I want to share a couple of financial literacy lessons I learned and how they’ve changed my life for the better. As a millennial myself, my financial education taught me simple concepts that help me manage money every day.
The Power of Interest
For years, I borrowed student loans for school without batting an eyelash. Even my $81,000 total didn’t bother me too much because I’d pay it back “eventually.”
It wasn’t until I actually calculated the interest that I realized how much I would pay over time.
At worst, I was paying over $300 per month in interest alone, and it killed me.
That was the kick in the pants I needed to take action on my student loans.
On the flip side, interest can be a very powerful tool to help build wealth. Compound interest, or interest that accrues on interest, can help millennials build a hefty nest egg if they start saving for retirement now. Millennials can do that through an employer-sponsored 401(k) or through other investment vehicles.

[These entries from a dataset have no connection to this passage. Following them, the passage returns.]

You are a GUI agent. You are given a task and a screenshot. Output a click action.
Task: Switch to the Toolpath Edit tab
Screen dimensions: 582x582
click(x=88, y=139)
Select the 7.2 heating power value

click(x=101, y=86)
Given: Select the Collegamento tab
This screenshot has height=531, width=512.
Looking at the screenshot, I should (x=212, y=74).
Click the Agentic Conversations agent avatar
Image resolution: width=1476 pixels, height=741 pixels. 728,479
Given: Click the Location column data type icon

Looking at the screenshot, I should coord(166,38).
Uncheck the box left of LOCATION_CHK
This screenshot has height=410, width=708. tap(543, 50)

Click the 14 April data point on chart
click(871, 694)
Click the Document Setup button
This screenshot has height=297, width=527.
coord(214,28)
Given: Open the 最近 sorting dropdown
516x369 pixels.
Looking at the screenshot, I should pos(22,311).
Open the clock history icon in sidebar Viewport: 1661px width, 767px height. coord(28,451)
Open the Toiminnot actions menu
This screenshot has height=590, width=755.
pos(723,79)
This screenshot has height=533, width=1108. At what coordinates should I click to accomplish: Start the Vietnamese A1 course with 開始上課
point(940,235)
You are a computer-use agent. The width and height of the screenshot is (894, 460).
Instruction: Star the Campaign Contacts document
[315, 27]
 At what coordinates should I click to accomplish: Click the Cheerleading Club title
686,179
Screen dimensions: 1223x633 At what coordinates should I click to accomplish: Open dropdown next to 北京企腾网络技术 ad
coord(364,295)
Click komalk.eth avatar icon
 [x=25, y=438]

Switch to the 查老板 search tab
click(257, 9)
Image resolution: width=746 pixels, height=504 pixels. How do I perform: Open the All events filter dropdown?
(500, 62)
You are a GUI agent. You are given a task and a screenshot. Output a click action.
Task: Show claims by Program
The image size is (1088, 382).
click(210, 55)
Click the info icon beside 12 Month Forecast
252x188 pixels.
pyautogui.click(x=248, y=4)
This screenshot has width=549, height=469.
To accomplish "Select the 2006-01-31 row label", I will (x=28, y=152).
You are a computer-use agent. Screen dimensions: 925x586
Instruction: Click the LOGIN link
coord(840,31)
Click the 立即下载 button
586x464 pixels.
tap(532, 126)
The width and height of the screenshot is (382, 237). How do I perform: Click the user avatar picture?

Tracking Income and Expenses
Learning about personal finance motivated me to start tracking my income and expenses. I was shocked to find how much I spent on $5 coffees and eating out. I love having those things, but no one needs them every day. Once I realized I needed to spend less than I earned and I actually saw the numbers in black and white, I started to make changes in my habits.
I began to calculate how much of my income was being spent on certain items. Instead of looking at things at their current price, I thought in terms of, “That’s an hour of work” or “I’d have to work a full day to pay for that.” That kind of thinking changed everything for me.
In addition, I started to calculate how much of my income was going toward rent. Typically, you want your rent to be 30 percent or less of your income. When I lived in NYC, my rent was 50 percent of my income. Because of that, I made changes elsewhere in my budget.
Once I started tracking everything and thinking of how much things cost in regards to the value of my time and work, everything started to change.
Millennials have a lot of competing priorities from paying off student loans to saving for retirement, making a down payment for a condo, or even spending on a wedding or a car. Learning how to manage your money can help you accomplish those things with the least amount of stress.
You Can Learn, Too
If you’re a millennial looking to become financially literate, start by doing a few things:
- Track your income and expenses.
- Know how much you owe (student loans, credit cards, etc.).
- Calculate interest on your debt.
- Begin investing through a 401(k) at your job. If your job doesn’t offer one, consider investing through a Traditional or Roth IRA.
- Once you’ve started, keep track of your retirement savings with tools like Blooom.
- Read financial blogs, articles, books, etc.
Why Is Financial Literacy Important? The Bottom Line
There isn’t much time to waste. The sooner you learn to manage money, the happier you’ll be.
Financial education helped me go from paying only the minimum on my student loans to now putting several thousand dollars a month toward debt. Imagine what changes you can make in your life simply by being aware.